- **Части упражнения**
A. Можете переписать отрывок о медицинской этике, начиная со слов «Удовлетвориться этим, конечно, нельзя.» и продолжая до слов «кодексом профессиональной этики.», заменив «черным призраком» на «грозной тенью»?
B. Как дальше развивается мысль в отрывке о медицинской этике? Допишите его следующую часть.

- **Отрывок текста**
+ + + + +

Удовлетвориться этим, конечно, нельзя. Но следует ли отсюда, что можно игнорировать или, еще хуже, высмеивать самый вопрос о «живом человеке», загораживающем пути медицины? Ведь как ни стараться отмести этот вопрос в сторону, как ни высмеивать его, он все-таки черным призраком будет стоять над наукою и неуклонно требовать к себе всего внимания людей, для которых этические вопросы нашей профессии не исчерпываются маленьким кодексом профессиональной этики.

+ + + + +

- **Исходные данные**
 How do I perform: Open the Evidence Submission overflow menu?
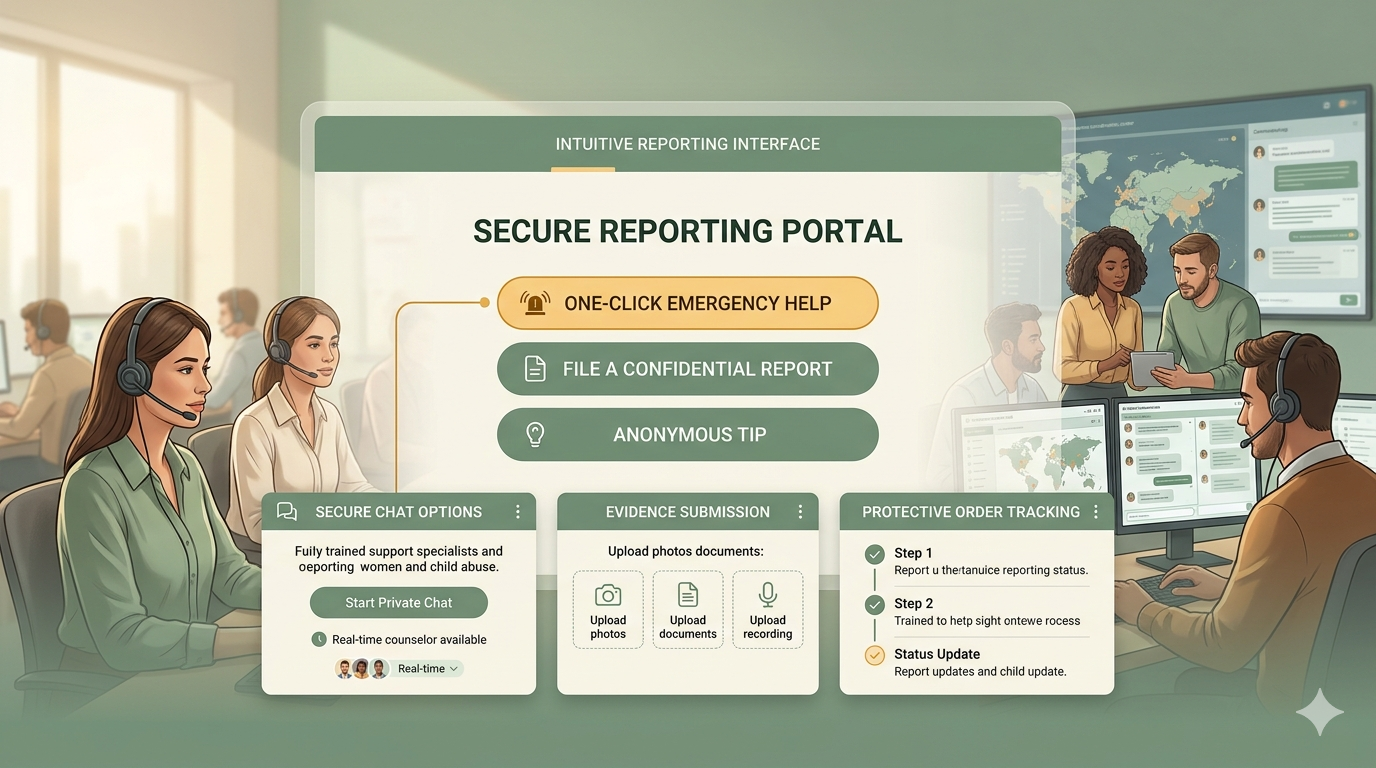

+ + + + +

- **Ответы к заданиям**
A.
Удовлетвориться этим, конечно, нельзя. Но следует ли отсюда, что можно игнорировать или, еще хуже, высмеивать самый вопрос о «живом человеке», загораживающем пути медицины? Ведь как ни стараться отмести этот вопрос в сторону, как ни высмеивать его, он все-таки грозной тенью будет стоять над наукою и неуклонно требовать к себе всего внимания людей, для которых этические вопросы нашей профессии не исчерпываются маленьким кодексом профессиональной этики.

B.
Как это ни печально, но нужно сознаться, что у нашей науки до сих пор нет этики. Нельзя же разуметь под нею ту специально-корпоративную врачебную этику, которая занимается лишь нормировкою непосредственных отношений врачей к публике и врачей между собою. Необходима этика в широком, философском смысле, и эта этика прежде всего должна охватить во всей полноте указанный выше вопрос о взаимном отношении между врачебною наукою и живою личностью. Между тем даже частичные вопросы такой этики почти не поднимаются у нас и почти не дебатируются. Не странно ли, что такой трудный и сложный вопрос, как, напр., вопрос о границе дозволительного врачебного опыта на людях, оставляет совершенно безучастными к себе наши общества и съезды, что на них сказано по этому вопросу, несомненно, во сто раз меньше, чем хотя бы по вопросу о врачебной таксе? Что же касается указанного общего вопроса, то он, сколько мне известно, даже никогда и не ставился. Между тем именно он-то должен был занимать в медицинской этике центральное место.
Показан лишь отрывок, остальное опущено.